I don’t know why I’d never thought of it before. Why I’d never wondered that butter pinched into flour between my fingers doesn’t feel more greasy. That milk chocolate doesn’t take my fingerprints. That puff pastry at least seems always so glad at my touch. That I am still mourning the loss of winter a bit.
The middle of May is now gone and my hands are reaching their peak temperature, and to make matters worse earlier this week summer arrived full force. The humidity over twenty-four hours became so intense that everything paper in my apartment began to soften and expand at the same time. Not an attractive conjunction. The once stiff pages of the book in my hand I found bloated and melting stuck to each other.
Restless I sought refuge in my kitchen. Standing in front of my open freezer, looking to catch a breeze, I recognized a Ziploc bag full of lemon turnovers. They were calling out to me, teasing me, daring me to fire up the oven. Torture! A long weekend and too hot and humid to bake.
Yesterday the temperature dropped and the humidity passed, and sitting on my hands on the bus in the afternoon I knew what I had to do. As soon as I got home I brushed the turnovers with some half and half, sprinkled them with sugar, and into the oven they went. They’d been asleep in my freezer for seven or eight months at least, but thirty minutes at 375 degrees Fahrenheit and they tasted as sprightly awake as when I first made them.
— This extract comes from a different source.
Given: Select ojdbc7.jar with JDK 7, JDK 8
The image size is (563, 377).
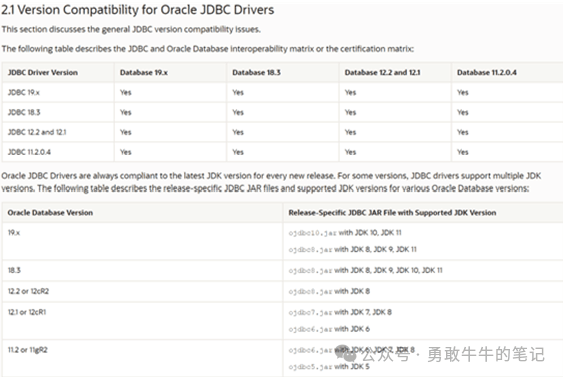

The magic of the puff pastry I find is in the creaminess of the layers. The outer few layers are flaky, but the pastry below the surface is surprisingly custardy. The sensation in the mouth is a bit like an éclair. Really I should make puff pastry more often, especially considering how much it loves my freezer, almost as much I think as I do.
The lemon curd tends to bubble out during baking, so I just spoon it back into place.
I am experimenting a bit with backdrops in the light box. Orange is my favorite color, so I gave it the first try. It isn’t as flattering of the lemon turnovers as I hoped, but not unpleasing either I think. Also I’ve been trying to figure out what season is Gabriel Porras, and so far have only ruled out fall, though I bet he could pull off an orange sweater if he wanted, and I would gladly help him.